TEMPO.CO, Yogyakarta - Kasus pungutan liar untuk pengurusan program layanan rakyat untuk sertifikasi tanah (larasita) terjadi di Desa Trimulyo, Jetis, Bantul, Yogyakarta. Modusnya dengan menggunakan peraturan desa yang ditandatangani oleh kepala desa. Padahal layanan yang digulirkan oleh pemerintah itu gratis, tetapi dalam peraturan desa warga dipungut Rp 300 ribu-350 ribu.
Mantan Kepala Bagian Pemerintahan Desa Sekretariat Daerah (Setda) Bantul, Sigit Widodo, mengatakan kebijakan itu menyalahi aturan dan juga menyalahi mekanismenya.
"Seharusnya rancangan perdes dikonsultasikan dulu, tetapi yang diberikan ke kami sudah ditandatangani," kata Sigit saat menjadi saksi di Pengadilan Tindak Pidana Korupsi, Senin, 30 Juni 2014. (Baca: Pungli KTP Elektronik, Pejabat Didenda Rp 75 Juta)

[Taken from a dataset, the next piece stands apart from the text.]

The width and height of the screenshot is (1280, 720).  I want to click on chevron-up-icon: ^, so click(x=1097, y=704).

Sidang yang dipimpin oleh ketua majelis hakim Arini ini merupakan sidang dengan terdakwa Kepala Desa Trimulyo Mujono. Menurut Sigit, jika ada mekanisme konsultasi, maka pemerintah kabupaten bisa mengevaluasi rancangan itu. Memang, peraturan desa itu ranah kepala desa. Tetapi mekanismenya harus benar.
Peraturan desa yang menyertakan pungutan untuk pengurusan sertifikat tanah itu tidak ada dalam peraturan bupati (perbup) atau peraturan daerah. Sayangnya, tidak ada sanksi dalam penyusunan peraturan desa itu.

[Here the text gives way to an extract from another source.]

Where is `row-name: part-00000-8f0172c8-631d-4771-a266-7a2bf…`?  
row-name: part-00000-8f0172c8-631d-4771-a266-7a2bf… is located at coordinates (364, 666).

Penasihat hukum terdakwa, Angga Wijaya, peraturan desa adalah wewenang kepala desa. Itu sesuai dengan aturan bupati Nomor 03/2009 Pasal 22, peraturan desa hanya ditandatangani oleh kepala desa atau lurah. Ia menganggap kewalahan kliennya hanyalah masalah administrasi saja. "Ini ranah tata usaha negara bukan tindak pidana korupsi," kata dia.
Sidang ini juga mendatangkan saksi sebanyak 16 orang. Ruang sidang penuh dengan saksi dan pengunjung. Para saksi tidak secara pasti tahu soal peraturan desa yang diterbitkan dalam pungutan uang pengurusan sertifikat. Mereka sebagian dari perangkat desa dan sebagian banyak warga setempat.
Mereka hanya menerima salinan surat keputusan dan lampiran biaya pungutan untuk pembuatan sertifikat tanah warisan sebesar Rp 350.000 dan sertifikat konversi dari letter c sebesar Rp 300.000. Duit yang dikeruk dari warga dalam kasus ini mencapai Rp 100 juta. Kepala desa itu kini ditahan di Rumah Tahanan Wirogunan, Yogyakarta.